L’économie du Sud, avec son accent sur l’agriculture et son manque relatif d’industrialisation, n’avait pas l’argent ou la capacité de soutenir un effort de guerre. La Confédération avait moins d’un million de dollars en espèces dans son trésor. En raison du blocus de l’Union, les importations du Sud chutent considérablement, ce qui réduit le montant des droits de douane à l’importation que le gouvernement confédéré peut percevoir. Le blocus empêchait également les agriculteurs sudistes d’exporter leurs produits ; les exportations de coton sudistes, par exemple, sont tombées à 2 % de leur volume d’avant-guerre. Ainsi, les agriculteurs et les planteurs disposaient de peu de revenus pour payer leurs impôts. En raison de la question des droits des États, la fiscalité centrale confédérée est trop controversée pour être efficace, et les États ne contribuent pas suffisamment aux coffres de la Confédération pour subvenir à ses besoins.
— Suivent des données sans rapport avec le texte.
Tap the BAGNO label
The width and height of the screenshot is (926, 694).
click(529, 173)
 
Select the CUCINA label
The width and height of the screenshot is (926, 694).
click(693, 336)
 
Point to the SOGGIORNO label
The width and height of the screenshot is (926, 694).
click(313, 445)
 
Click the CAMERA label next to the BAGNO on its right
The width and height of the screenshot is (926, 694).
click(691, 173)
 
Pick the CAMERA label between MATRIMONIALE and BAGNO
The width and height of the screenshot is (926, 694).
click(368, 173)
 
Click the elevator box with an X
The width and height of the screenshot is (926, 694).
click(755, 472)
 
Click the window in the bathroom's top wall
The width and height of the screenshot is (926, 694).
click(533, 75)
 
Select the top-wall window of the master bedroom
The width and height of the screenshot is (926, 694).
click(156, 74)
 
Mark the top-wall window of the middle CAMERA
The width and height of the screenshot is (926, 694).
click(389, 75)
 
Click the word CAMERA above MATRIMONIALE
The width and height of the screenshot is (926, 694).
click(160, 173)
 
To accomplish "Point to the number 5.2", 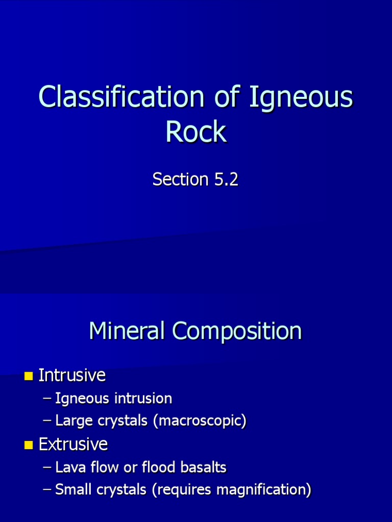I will coord(225,179).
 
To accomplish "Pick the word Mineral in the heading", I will coord(127,331).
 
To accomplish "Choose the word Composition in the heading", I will coord(237,331).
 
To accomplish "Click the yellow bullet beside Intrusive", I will coord(28,377).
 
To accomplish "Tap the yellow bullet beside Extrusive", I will coord(28,446).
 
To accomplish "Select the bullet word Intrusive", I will coord(72,376).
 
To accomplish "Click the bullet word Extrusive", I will coord(73,445).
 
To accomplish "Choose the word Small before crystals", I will coord(71,490).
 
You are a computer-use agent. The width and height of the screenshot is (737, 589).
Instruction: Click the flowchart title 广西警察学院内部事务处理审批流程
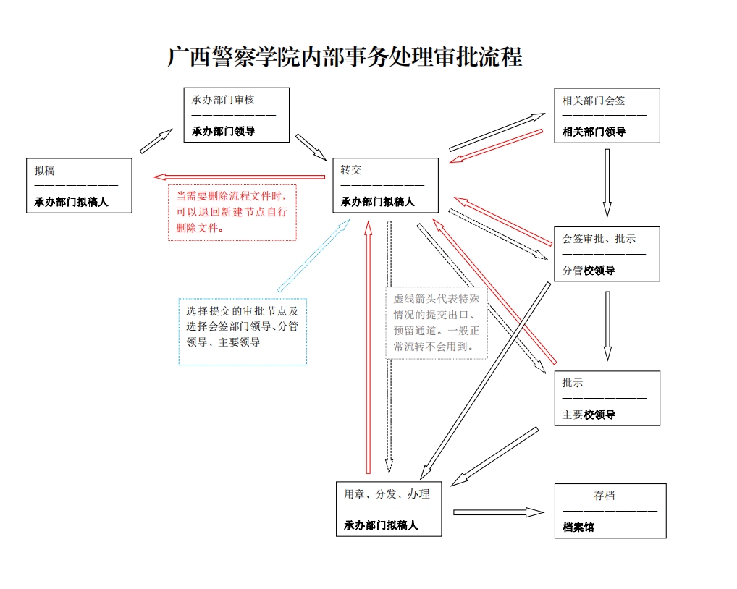coord(345,57)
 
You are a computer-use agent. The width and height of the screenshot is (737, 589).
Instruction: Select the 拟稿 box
coord(79,186)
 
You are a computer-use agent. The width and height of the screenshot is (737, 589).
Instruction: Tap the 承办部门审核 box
coord(236,115)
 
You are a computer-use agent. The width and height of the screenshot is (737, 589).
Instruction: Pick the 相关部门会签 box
coord(607,116)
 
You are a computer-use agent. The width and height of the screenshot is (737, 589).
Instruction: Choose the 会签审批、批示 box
coord(607,254)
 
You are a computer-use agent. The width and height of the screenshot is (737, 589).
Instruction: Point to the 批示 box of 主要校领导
coord(607,398)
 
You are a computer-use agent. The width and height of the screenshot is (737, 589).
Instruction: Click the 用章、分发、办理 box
coord(389,509)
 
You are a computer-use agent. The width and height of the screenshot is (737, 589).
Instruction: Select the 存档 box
coord(610,511)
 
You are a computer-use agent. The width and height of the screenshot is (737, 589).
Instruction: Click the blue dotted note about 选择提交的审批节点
coord(243,331)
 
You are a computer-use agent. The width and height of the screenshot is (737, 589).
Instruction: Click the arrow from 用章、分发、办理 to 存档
coord(498,512)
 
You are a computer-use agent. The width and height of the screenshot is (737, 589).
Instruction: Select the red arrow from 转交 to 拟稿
coord(239,177)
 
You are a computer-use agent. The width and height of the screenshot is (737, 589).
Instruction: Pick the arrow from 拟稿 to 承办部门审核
coord(156,141)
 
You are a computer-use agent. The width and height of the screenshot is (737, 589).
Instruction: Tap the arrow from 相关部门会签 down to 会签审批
coord(607,182)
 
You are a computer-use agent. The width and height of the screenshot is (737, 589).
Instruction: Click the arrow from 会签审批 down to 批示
coord(607,326)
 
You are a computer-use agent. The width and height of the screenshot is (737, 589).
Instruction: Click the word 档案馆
coord(578,527)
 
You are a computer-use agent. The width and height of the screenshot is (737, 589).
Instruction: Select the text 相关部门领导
coord(594,132)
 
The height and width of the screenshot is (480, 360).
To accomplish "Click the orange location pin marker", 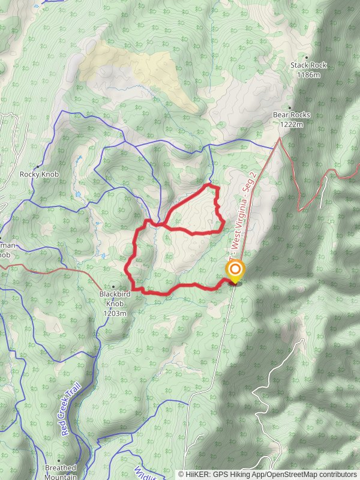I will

L’existence de l’esclavage dans le Sud et le manque de sympathie pour la victoire des Confédérés rendent les gouvernements étrangers généralement réticents à prêter de l’argent à la Confédération. La Confédération tente de lever des fonds en empruntant à ses citoyens, en échange d’obligations confédérées. Le gouvernement confédéré a émis plus de 150 millions de dollars d’obligations, dont aucune n’a jamais été remboursée.
Pour lever de l’argent, la Confédération a imprimé plus de monnaie, environ 1 milliard de dollars, provoquant une inflation drastique. En 1864, les dollars confédérés valaient environ 0,05 $ en or. Les prix grimpent en flèche, et de nombreux aliments de base sont hors de portée de la plupart des Sudistes. Au printemps 1862, des émeutes du pain éclatent dans de nombreuses villes du Sud, la pire étant l’émeute du pain de Richmond du 2 avril 1862. Plus d’un millier de femmes défilèrent et se révoltèrent dans le centre-ville de Richmond, en criant « du pain ou du sang ». Jefferson Davis lui-même mit fin à l’émeute en apparaissant en personne et en menaçant d’ordonner à la milice d’ouvrir le feu.
À la fin de la guerre, le Sud était économiquement dévasté, ayant connu d’importantes pertes en vies humaines et des destructions de biens. La pauvreté était répandue, et beaucoup en voulaient aux nombreux Nordistes et Sudistes qui profitaient des nécessiteux du Sud alors que la guerre touchait à sa fin. Ces conditions ont rendu plus difficile pour la nation de guérir les blessures que son union avait subies.

Conclusion
Il est clair que l’économie n’était qu’un facteur dans la guerre civile. Néanmoins, les tensions économiques entre le Nord et le Sud ont largement contribué aux tensions politiques. En outre, les réalités économiques ont été largement responsables de la victoire de l’Union. Bien que les tensions et les conflits régionaux aient subsisté, la fin de la guerre de Sécession a marqué le début du développement des États-Unis, sur le plan économique et sur d’autres plans, en tant que nation unie.